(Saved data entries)
========================

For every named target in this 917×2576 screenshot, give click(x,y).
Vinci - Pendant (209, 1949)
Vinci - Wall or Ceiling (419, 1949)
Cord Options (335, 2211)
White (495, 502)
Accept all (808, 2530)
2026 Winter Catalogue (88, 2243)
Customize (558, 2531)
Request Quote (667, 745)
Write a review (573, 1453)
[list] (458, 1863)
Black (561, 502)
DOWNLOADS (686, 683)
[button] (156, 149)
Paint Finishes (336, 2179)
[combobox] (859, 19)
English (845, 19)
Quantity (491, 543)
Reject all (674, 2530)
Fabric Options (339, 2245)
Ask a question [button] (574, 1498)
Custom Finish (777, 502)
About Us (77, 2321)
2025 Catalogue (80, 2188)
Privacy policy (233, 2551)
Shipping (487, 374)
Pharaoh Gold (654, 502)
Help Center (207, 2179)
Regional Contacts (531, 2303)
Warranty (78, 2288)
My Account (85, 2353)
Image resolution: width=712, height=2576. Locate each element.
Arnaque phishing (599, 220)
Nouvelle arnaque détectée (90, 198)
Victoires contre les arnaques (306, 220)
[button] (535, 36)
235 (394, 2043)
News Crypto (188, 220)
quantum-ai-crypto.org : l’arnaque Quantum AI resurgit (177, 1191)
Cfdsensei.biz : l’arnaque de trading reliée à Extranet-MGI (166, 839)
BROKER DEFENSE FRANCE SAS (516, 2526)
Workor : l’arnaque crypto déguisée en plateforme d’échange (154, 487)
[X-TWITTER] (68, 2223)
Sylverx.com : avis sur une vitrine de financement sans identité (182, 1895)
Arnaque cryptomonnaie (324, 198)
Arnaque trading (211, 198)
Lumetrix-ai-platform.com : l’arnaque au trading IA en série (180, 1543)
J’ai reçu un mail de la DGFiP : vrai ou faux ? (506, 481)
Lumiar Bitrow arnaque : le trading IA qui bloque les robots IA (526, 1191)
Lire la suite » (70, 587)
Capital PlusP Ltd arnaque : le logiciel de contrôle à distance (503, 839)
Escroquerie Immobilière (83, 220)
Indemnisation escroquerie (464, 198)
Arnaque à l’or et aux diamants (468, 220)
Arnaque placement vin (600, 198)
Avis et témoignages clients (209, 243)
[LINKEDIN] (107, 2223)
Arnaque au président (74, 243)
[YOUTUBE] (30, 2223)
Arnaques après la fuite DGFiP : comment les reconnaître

========================

YOUR INSTRUCTIONS -> Give every entry back exactly as it was written above.

SOLUTION ->
For every named target in this 917×2576 screenshot, give click(x,y).
Vinci - Pendant (209, 1949)
Vinci - Wall or Ceiling (419, 1949)
Cord Options (335, 2211)
White (495, 502)
Accept all (808, 2530)
2026 Winter Catalogue (88, 2243)
Customize (558, 2531)
Request Quote (667, 745)
Write a review (573, 1453)
[list] (458, 1863)
Black (561, 502)
DOWNLOADS (686, 683)
[button] (156, 149)
Paint Finishes (336, 2179)
[combobox] (859, 19)
English (845, 19)
Quantity (491, 543)
Reject all (674, 2530)
Fabric Options (339, 2245)
Ask a question [button] (574, 1498)
Custom Finish (777, 502)
About Us (77, 2321)
2025 Catalogue (80, 2188)
Privacy policy (233, 2551)
Shipping (487, 374)
Pharaoh Gold (654, 502)
Help Center (207, 2179)
Regional Contacts (531, 2303)
Warranty (78, 2288)
My Account (85, 2353)
Image resolution: width=712, height=2576. Locate each element.
Arnaque phishing (599, 220)
Nouvelle arnaque détectée (90, 198)
Victoires contre les arnaques (306, 220)
[button] (535, 36)
235 (394, 2043)
News Crypto (188, 220)
quantum-ai-crypto.org : l’arnaque Quantum AI resurgit (177, 1191)
Cfdsensei.biz : l’arnaque de trading reliée à Extranet-MGI (166, 839)
BROKER DEFENSE FRANCE SAS (516, 2526)
Workor : l’arnaque crypto déguisée en plateforme d’échange (154, 487)
[X-TWITTER] (68, 2223)
Sylverx.com : avis sur une vitrine de financement sans identité (182, 1895)
Arnaque cryptomonnaie (324, 198)
Arnaque trading (211, 198)
Lumetrix-ai-platform.com : l’arnaque au trading IA en série (180, 1543)
J’ai reçu un mail de la DGFiP : vrai ou faux ? (506, 481)
Lumiar Bitrow arnaque : le trading IA qui bloque les robots IA (526, 1191)
Lire la suite » (70, 587)
Capital PlusP Ltd arnaque : le logiciel de contrôle à distance (503, 839)
Escroquerie Immobilière (83, 220)
Indemnisation escroquerie (464, 198)
Arnaque à l’or et aux diamants (468, 220)
Arnaque placement vin (600, 198)
Avis et témoignages clients (209, 243)
[LINKEDIN] (107, 2223)
Arnaque au président (74, 243)
[YOUTUBE] (30, 2223)
Arnaques après la fuite DGFiP : comment les reconnaître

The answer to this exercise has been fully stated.